One thing I took away from the conference is that I am still being held back by not being WELL ORGANIZED. I very rarely use paper, or print anything off, so I don’t really have a need for a big paper filing system. But I understand the things that I read so much better when I DO have a print out of them right there in front of me and I can take notes right on the paper as well.
For example, when I reading about someone’s family, I have to write it all out in tree format in order to understand it or take it all in or in order to compare it to my own family.
|A Ginger drawing|
But then I find myself tossing those pieces of papers aside into a huge pile of “to be filed” or if I do decide to be a good girl and file them when I’m done with them right away, I run into the dilemma of having to decide how to file them. I swear I spend more time making decisions than I do actually doing genealogy. Once I decide where or how to file them, I either already have an existing folder that I can just drop them in to, or I have to create a new one. Creating a new one entails finding a folder, putting a label on it (goes back to deciding how to describe it), and then finding space and the correct location in the filing cabinet in which to file it.
I’ve been reusing my file folders for 20 years now, so some of them have labels on the tabs already with either printed text or handwritten text on them.

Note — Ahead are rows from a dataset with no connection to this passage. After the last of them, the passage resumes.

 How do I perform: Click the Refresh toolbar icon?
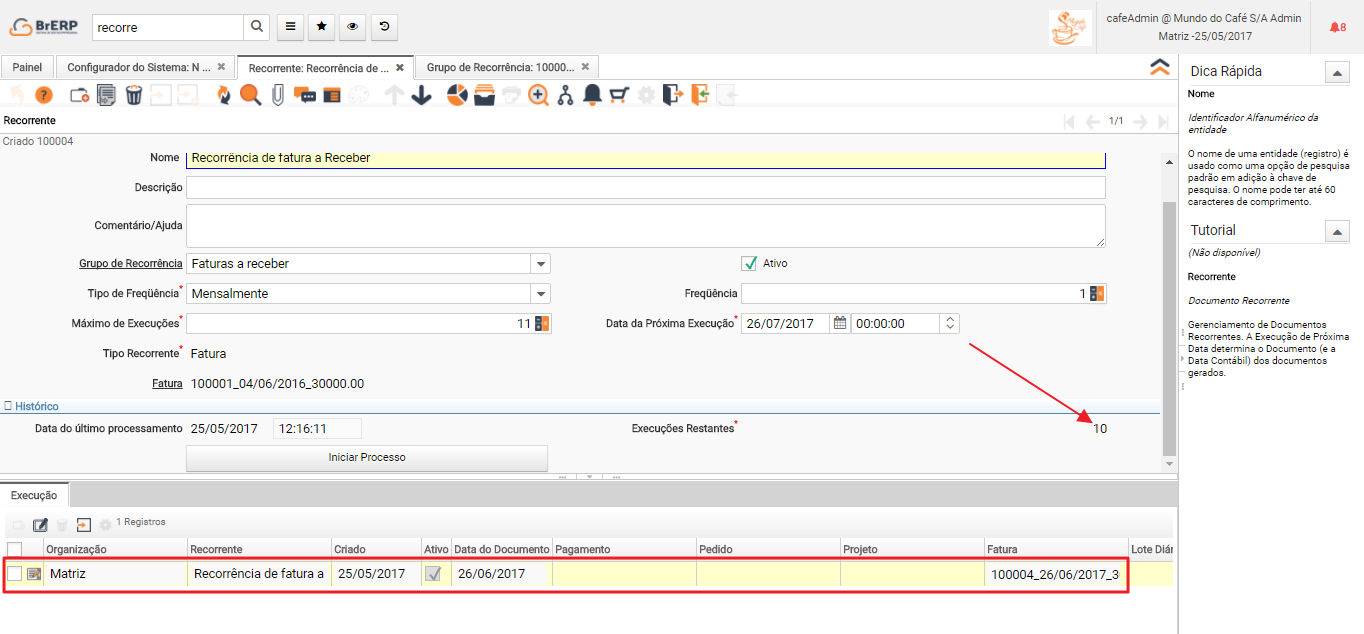click(x=223, y=95)

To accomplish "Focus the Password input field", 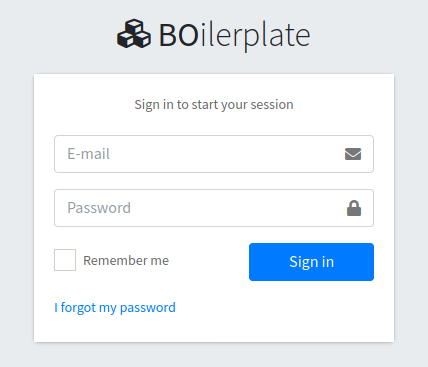I will pyautogui.click(x=214, y=208).
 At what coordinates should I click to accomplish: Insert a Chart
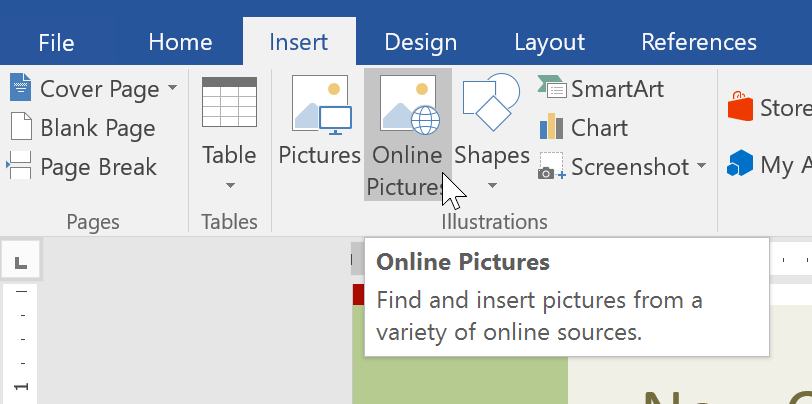pos(584,128)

Some of them have post it notes covering up the previous labels. Creating a label on the computer is an additional time sucker. I have to remember how I did it the last time, 2 years ago. And of course I have to improve the process (again) while I’m at it. More time sucking.
|DYMO label maker|
In her talk Reporting the Facts: Record as You Go, Pamela Boyer Sayre mentioned using a handheld label maker to label her file folders. That sounded like a great idea to me except last I knew, label makers only came with those plastic rolls of labels that were thick and embossed and stuck to everything…forever. But I went to the store and I checked them out and I bought one and alas! They do come with paper labels that you can use for your file folders, or whatever else you have that you know won’t get wet or last forever. So I’ve found at least one way to make my paper filing situation a little bit easier.

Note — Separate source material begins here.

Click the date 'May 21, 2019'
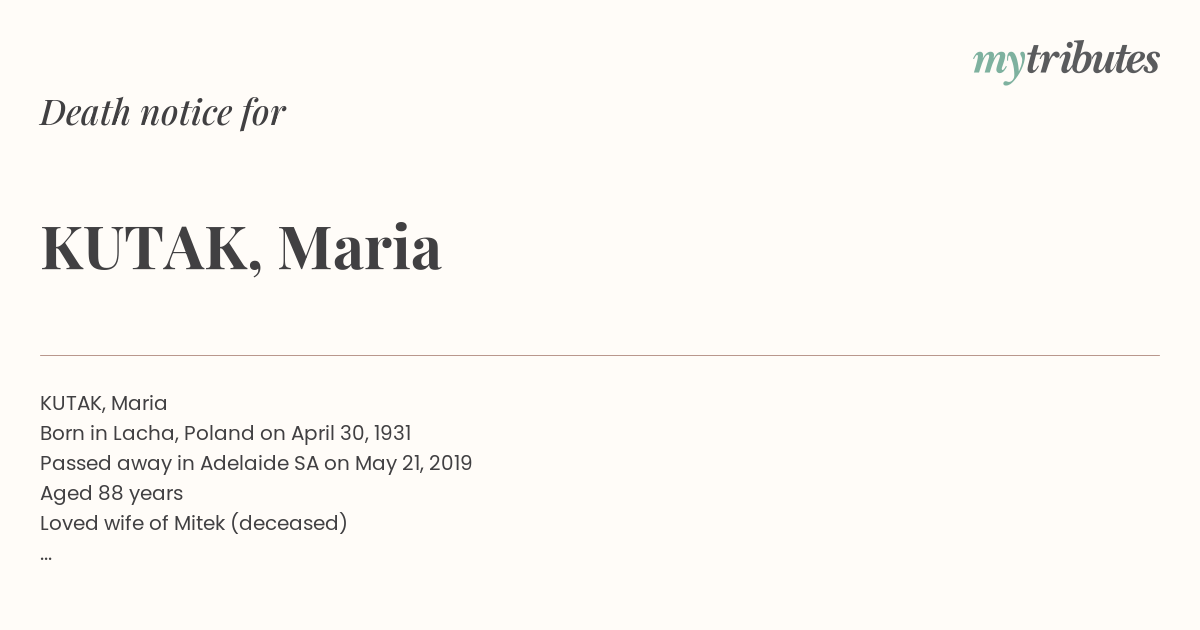This screenshot has height=630, width=1200. point(414,463)
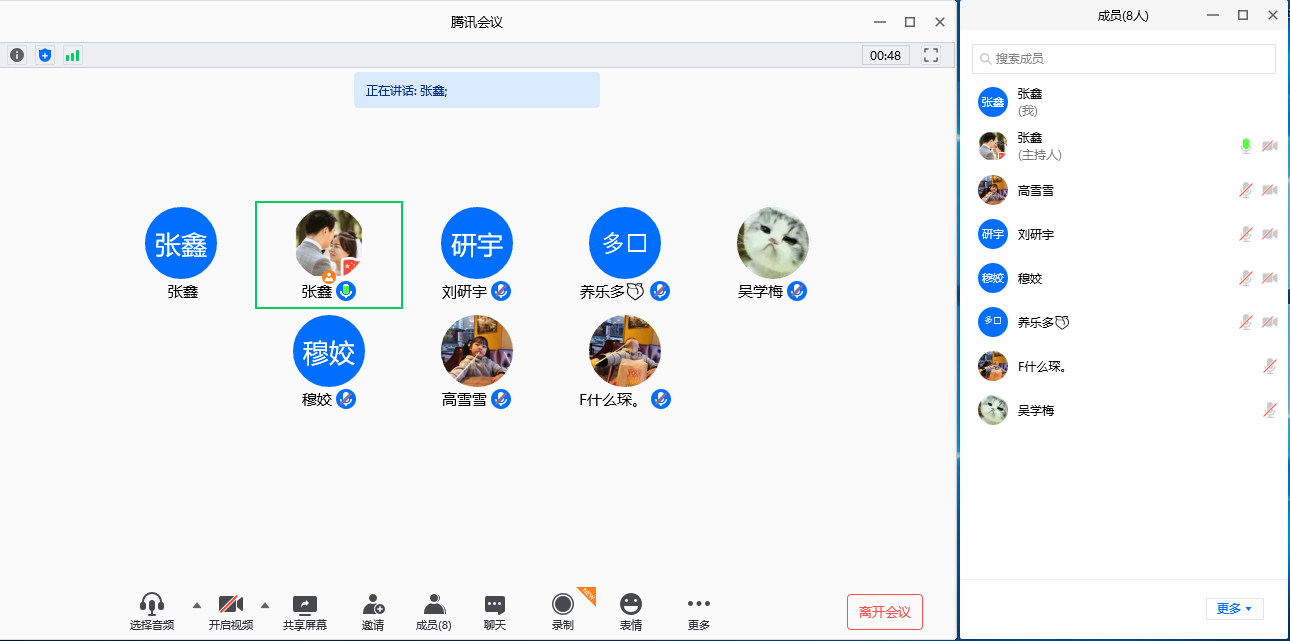
Task: Toggle 高雪雪's microphone in member list
Action: pos(1245,190)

Having the proper supplies will ease the anxiety and time sucking-ness. I put my new handy-dandy label maker to use last night in fact when I needed to file away the 15 pages of emails that I had printed from a lady in GA I had been corresponding with before I left for the NGS conference. Then I noticed the two folders beside it that needed labels…

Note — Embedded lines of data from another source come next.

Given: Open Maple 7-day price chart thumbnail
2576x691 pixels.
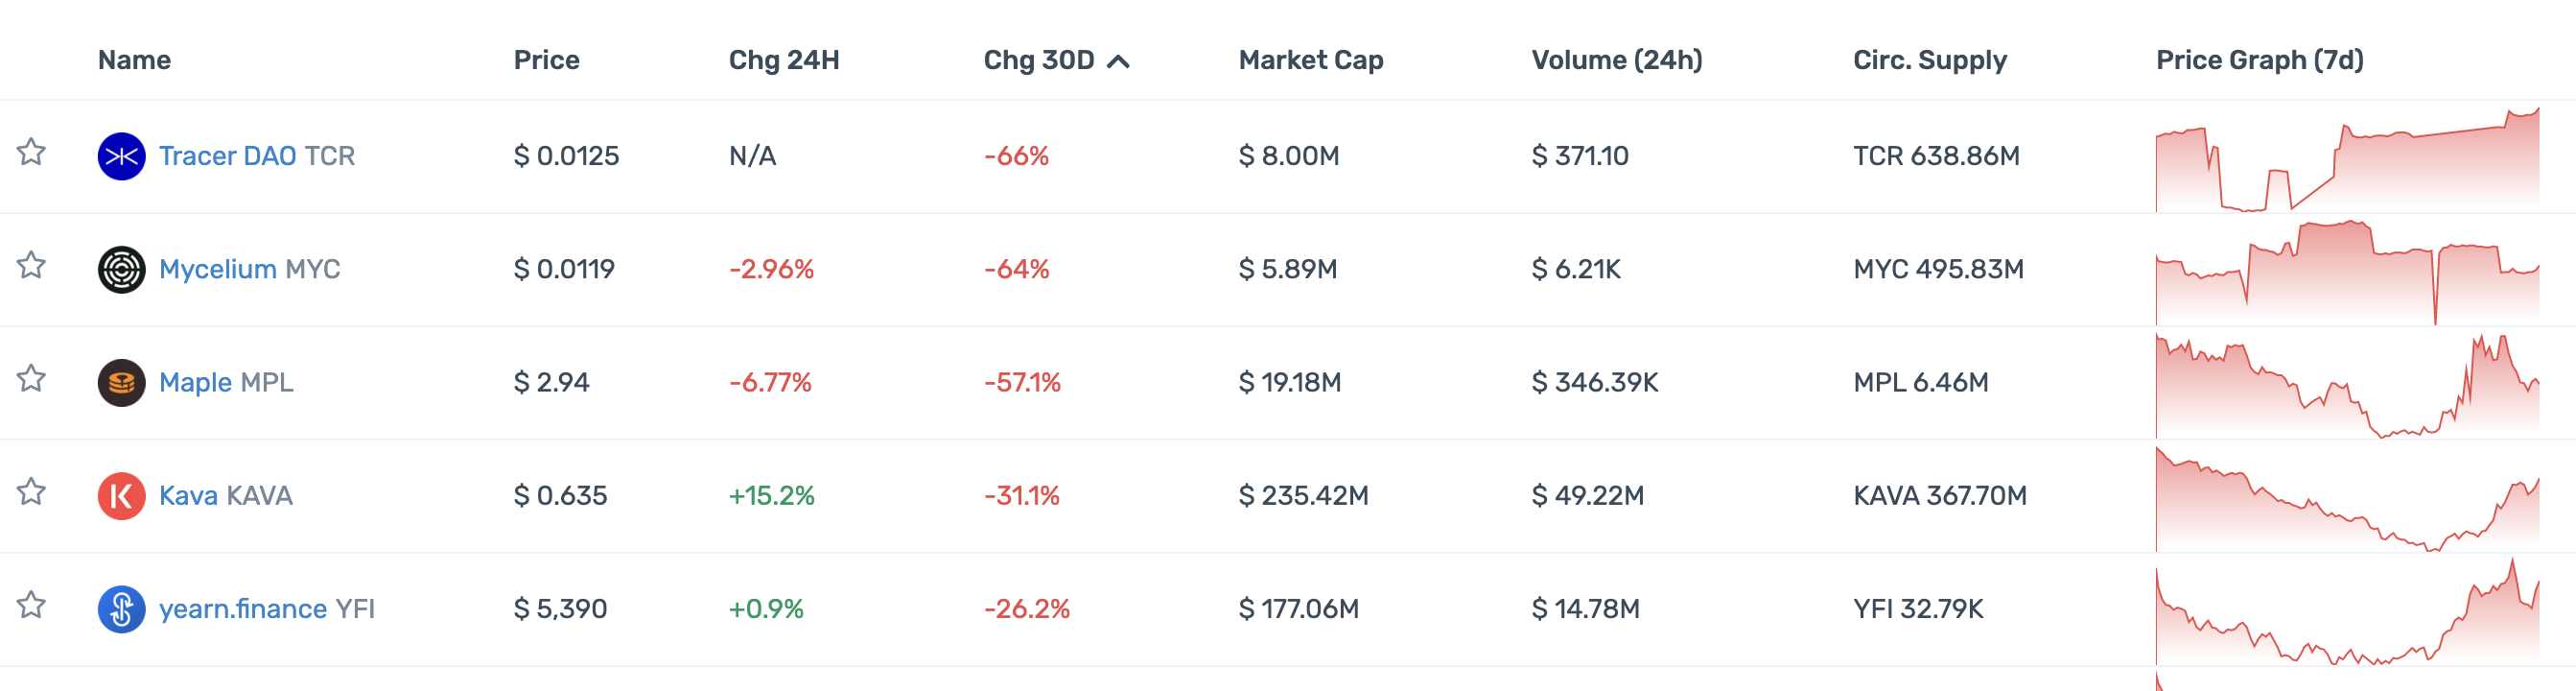Looking at the screenshot, I should coord(2346,387).
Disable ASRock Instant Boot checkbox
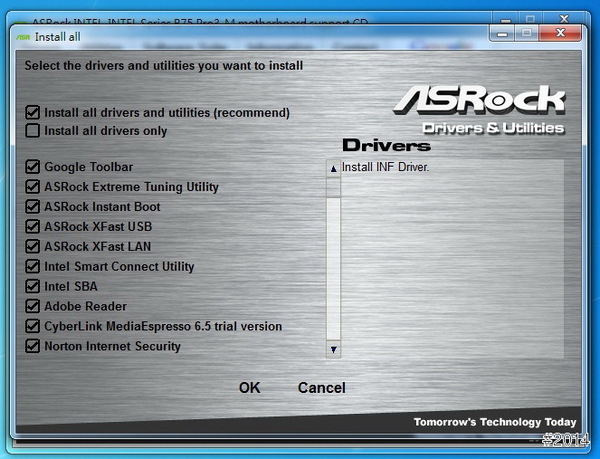 tap(33, 207)
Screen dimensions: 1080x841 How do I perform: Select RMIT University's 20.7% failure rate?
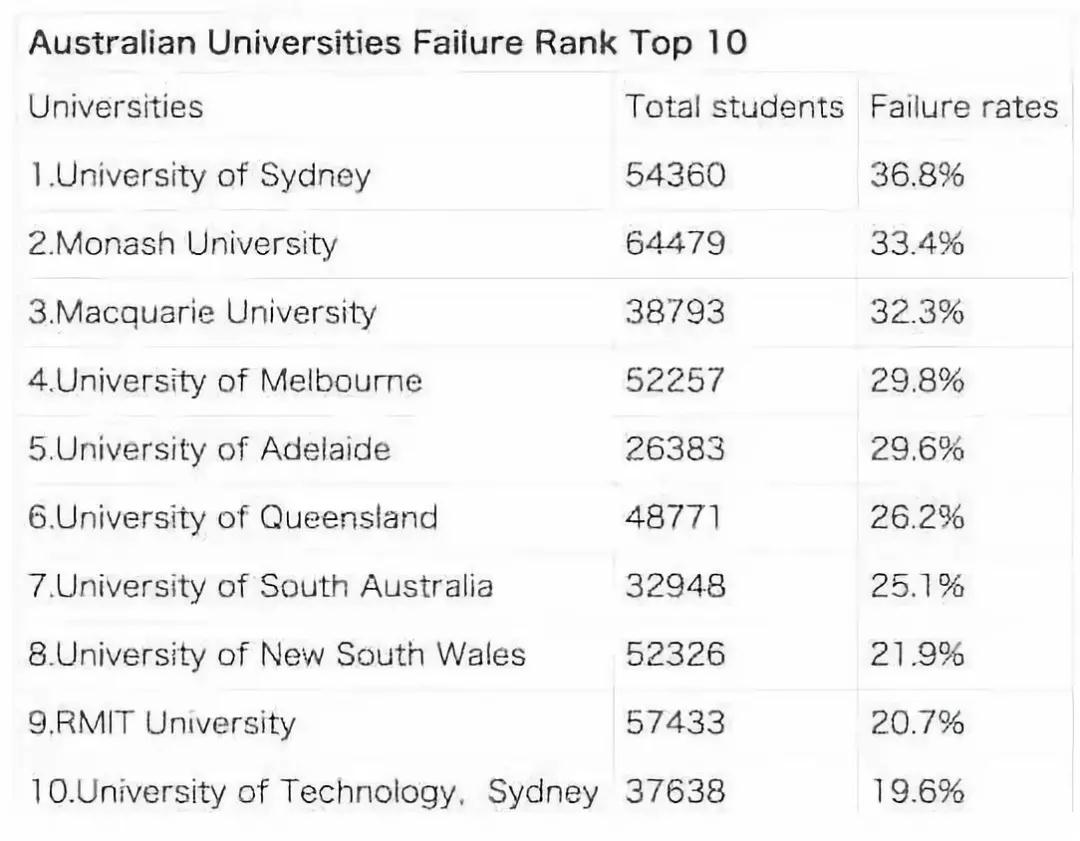917,723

|Pendaflex hanging file folder|
Last month I bought more hanging file folders as well. So once I got these two other folders labeled, I put all three of them into a new hanging file folder and then I added a labeled tab to it so I could identify it easily.
What tools do YOU use when tackling your file cabinet?
This is probably going to be a multi-part discussion series about how I deal with my paper files, digital files, and my all-around working habits that are either hindering or contributing to my successful research abilities.